# I am so sad today



## k9capture_16 (Aug 23, 2010)

Today I went out, I have three cats. One of them got outside. I cannot find her. I have no idea she must of slipped out behind someone. Shes an indoor cat and has soft paws on her nails to keep her from scratching the couches. Shes not spayed (was going to be next month) and is over a year old. I feel terrible. I cannot find her I have looked everywhere. I feel like a bad owner


----------



## DaneMama (Jun 27, 2008)

Don't feel bad. Cats are clever and curious by nature. I just simply stopped fighting ours cats natural drive to go outside. They seem so much happier out there in their natural habitat. 

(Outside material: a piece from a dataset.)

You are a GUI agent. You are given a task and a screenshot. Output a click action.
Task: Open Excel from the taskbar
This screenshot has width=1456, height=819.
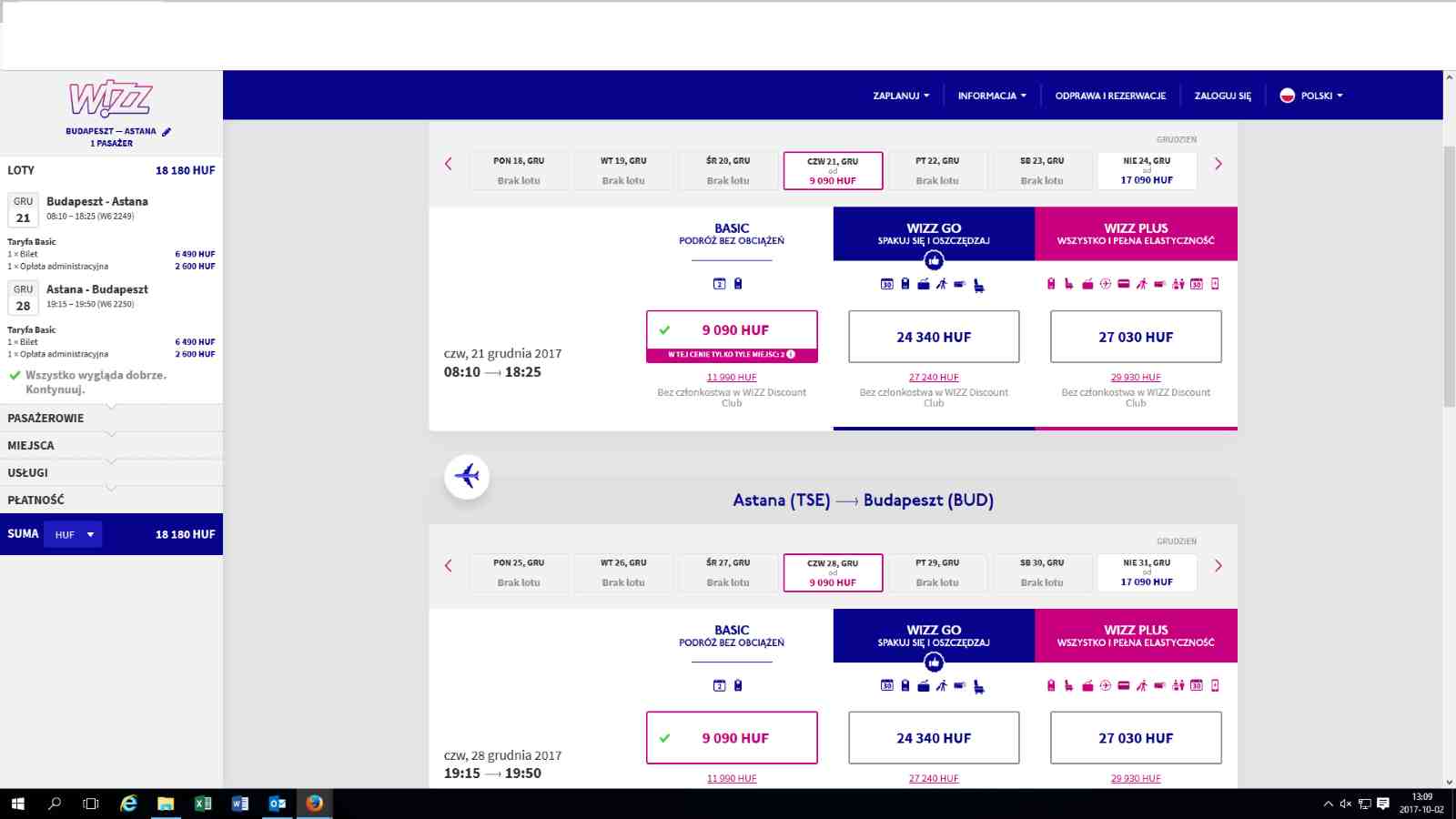(x=203, y=804)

Did she have a collar on? Or microchip? Does she come when called? Maybe ask neighbors if they've seen her? Call the local rescue/animal control/vets/etc and ask them if they have heard or seen of her?

So sorry your baby is missing, don't give up looking!


----------



## RawFedDogs (Jun 16, 2008)

I had a cat that did that one time. Came back home after 4 days like she hadn't been anywhere. A couple of months later had a littler of 5 kittens. :smile:


----------



## k9capture_16 (Aug 23, 2010)

She isnt chipped or anything because I was planning to do that during her spay. Her collar isnt on as she nearly hung herself on it once and it didnt quick release like it was suppose to. I have notified everyone. She wont come when called, shes timid in nature. I am so nervous something happened to her I couldnt sleep at all last night. I shall go lay down now and look later since it will be light out.


----------



## DaneMama (Jun 27, 2008)

Good luck and keep us posted!


----------



## MollyWoppy (Mar 19, 2010)

Yes, best of luck, I really hope you find her soon. Hopefully she is just hiding somewhere.


----------



## Ania's Mommy (Feb 8, 2009)

Cat's can be strange sometimes. When I was living at home, my cat would take of for a week or so at a time about once a year. And one time, he was gone for a full month! We'd just given away all of his stuff, when he showed up on the porch one night acting like nothing had happened. 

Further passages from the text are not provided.